- MATERIAL PROVIDED:
################
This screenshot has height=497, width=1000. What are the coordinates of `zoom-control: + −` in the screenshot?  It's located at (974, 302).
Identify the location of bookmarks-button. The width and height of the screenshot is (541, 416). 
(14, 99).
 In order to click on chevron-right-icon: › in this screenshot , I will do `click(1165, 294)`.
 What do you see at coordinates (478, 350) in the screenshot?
################
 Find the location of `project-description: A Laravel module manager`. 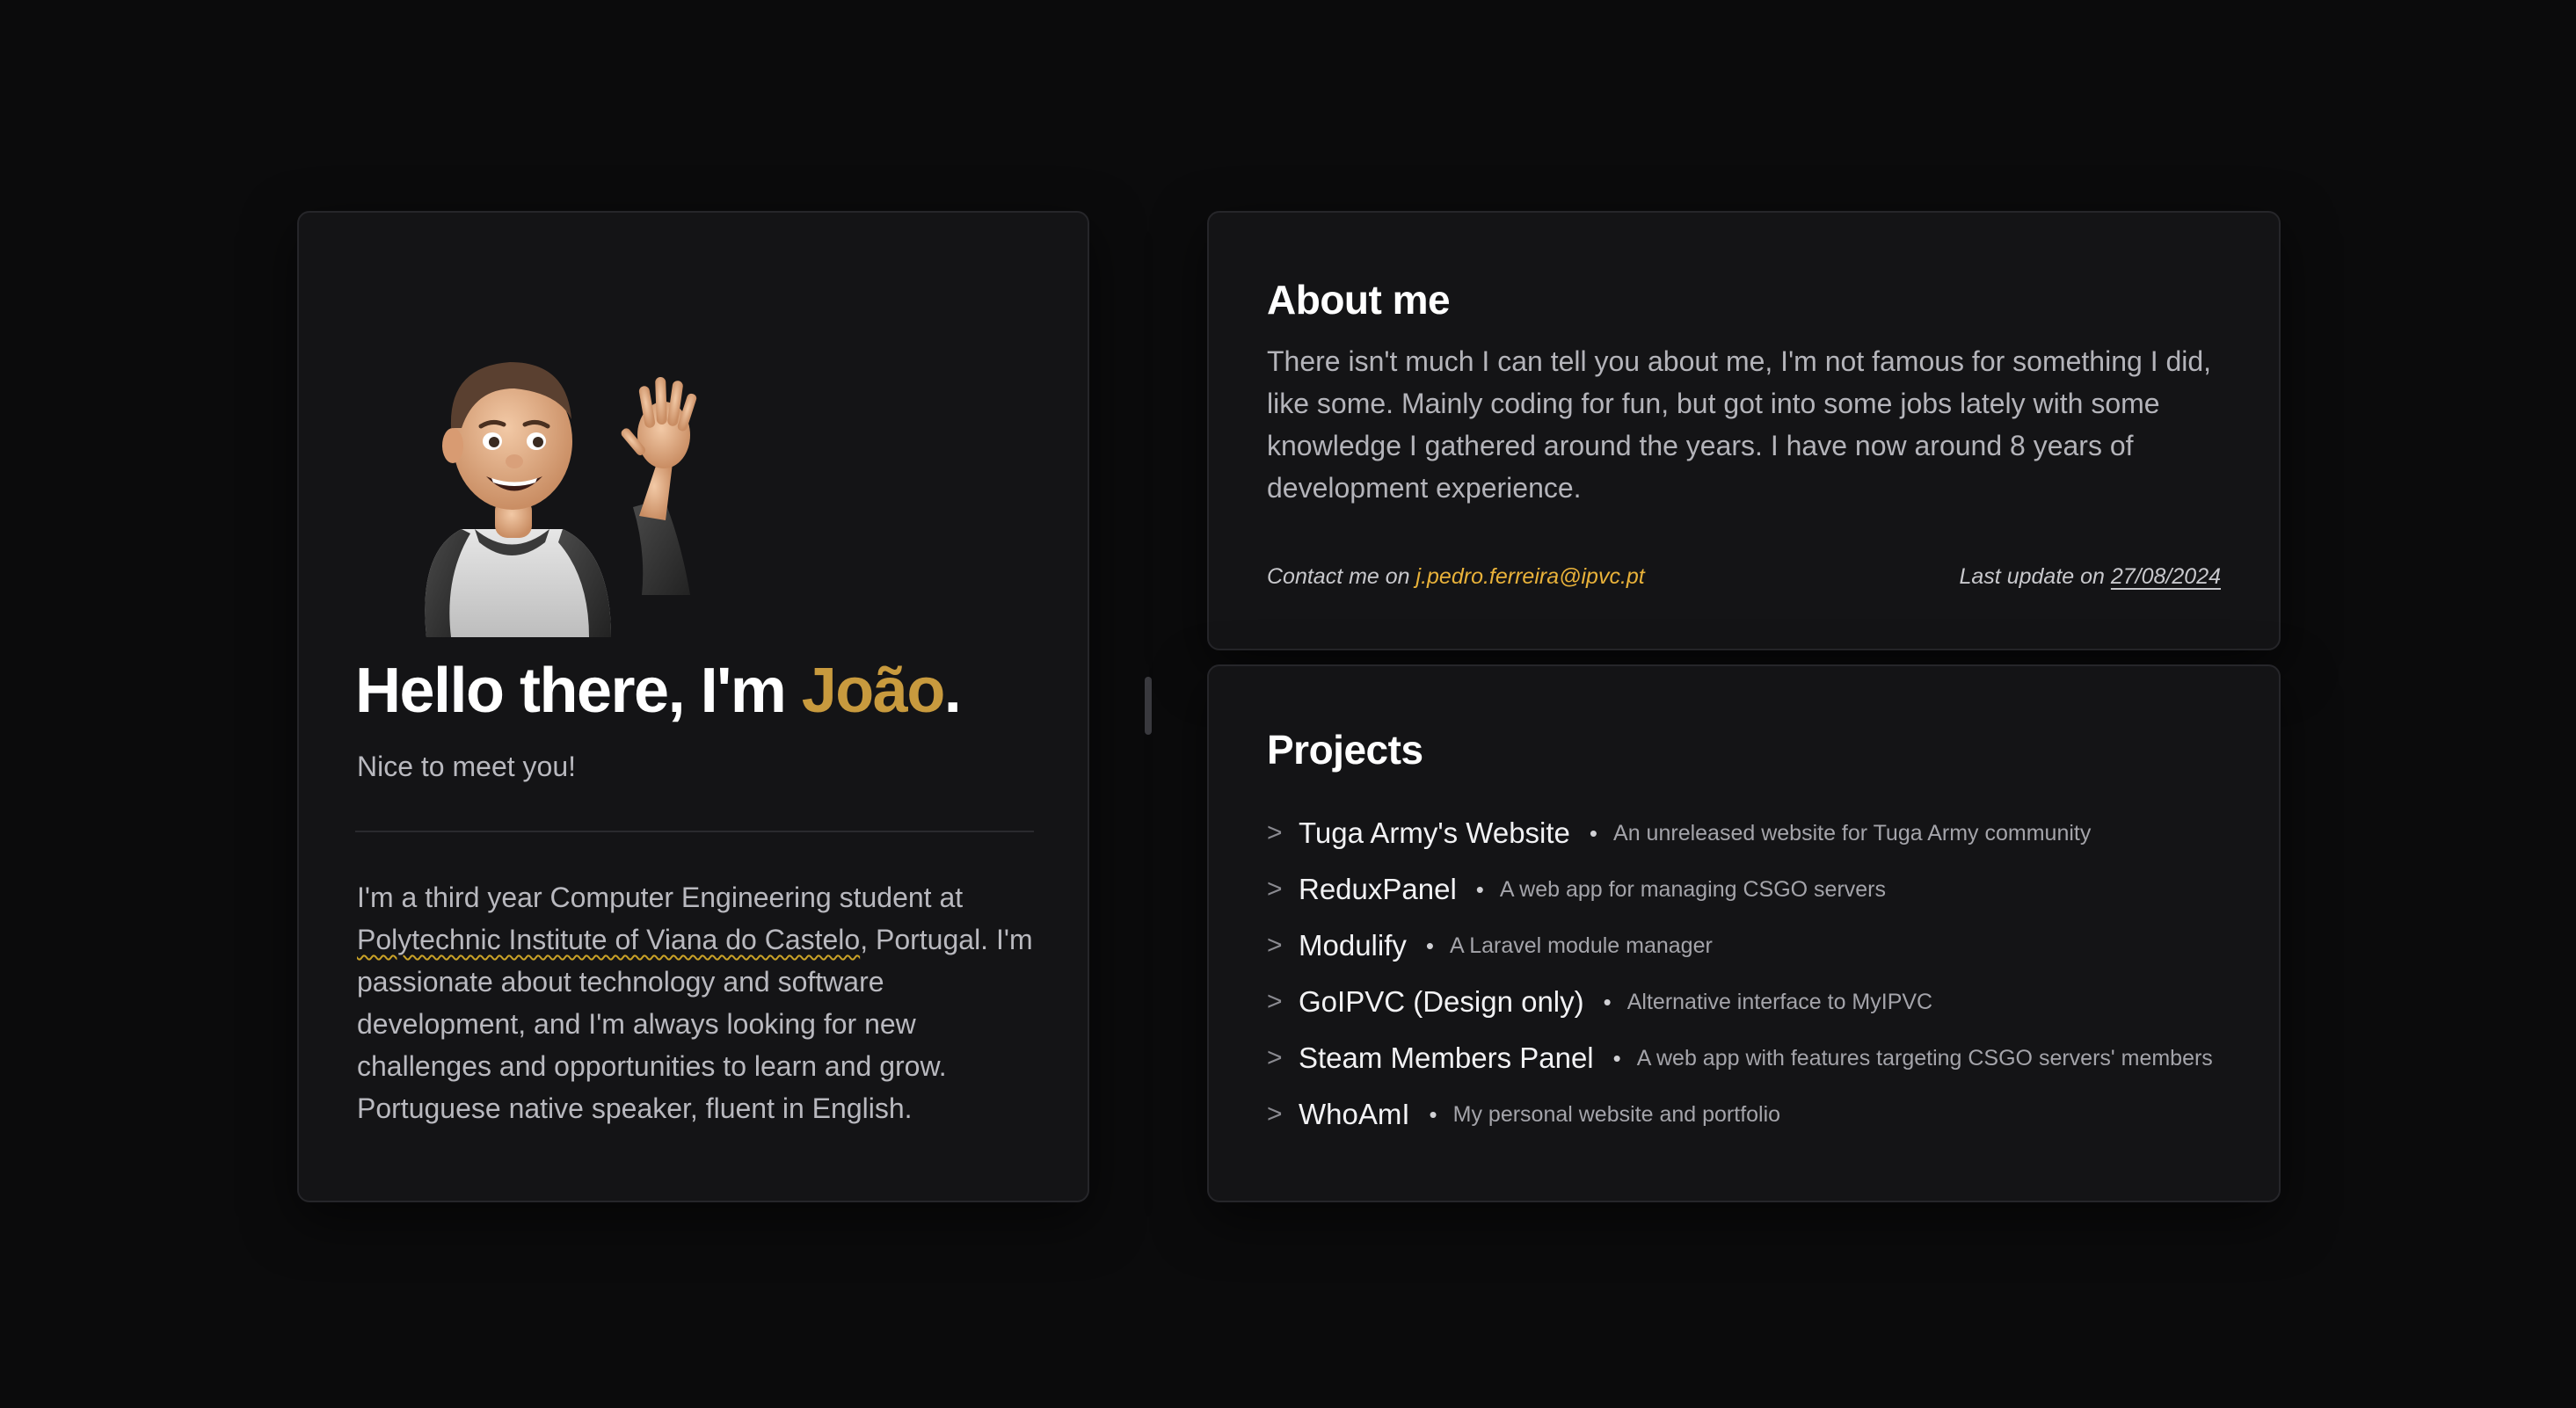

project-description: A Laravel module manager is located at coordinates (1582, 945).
################
- THE PROBLEM:
Lay out the records from the line containing "This screenshot has" through the line containing "What do you" as a Markdown table with the columns Row and Line, omitting blank lines.

- RESULT:
| Row | Line |
|---|---|
| 1 | This screenshot has height=497, width=1000. What are the coordinates of `zoom-control: + −` in the screenshot?  It's located at (974, 302). |
| 2 | Identify the location of bookmarks-button. The width and height of the screenshot is (541, 416).  |
| 3 | (14, 99). |
| 4 |  In order to click on chevron-right-icon: › in this screenshot , I will do `click(1165, 294)`. |
| 5 |  What do you see at coordinates (478, 350) in the screenshot? |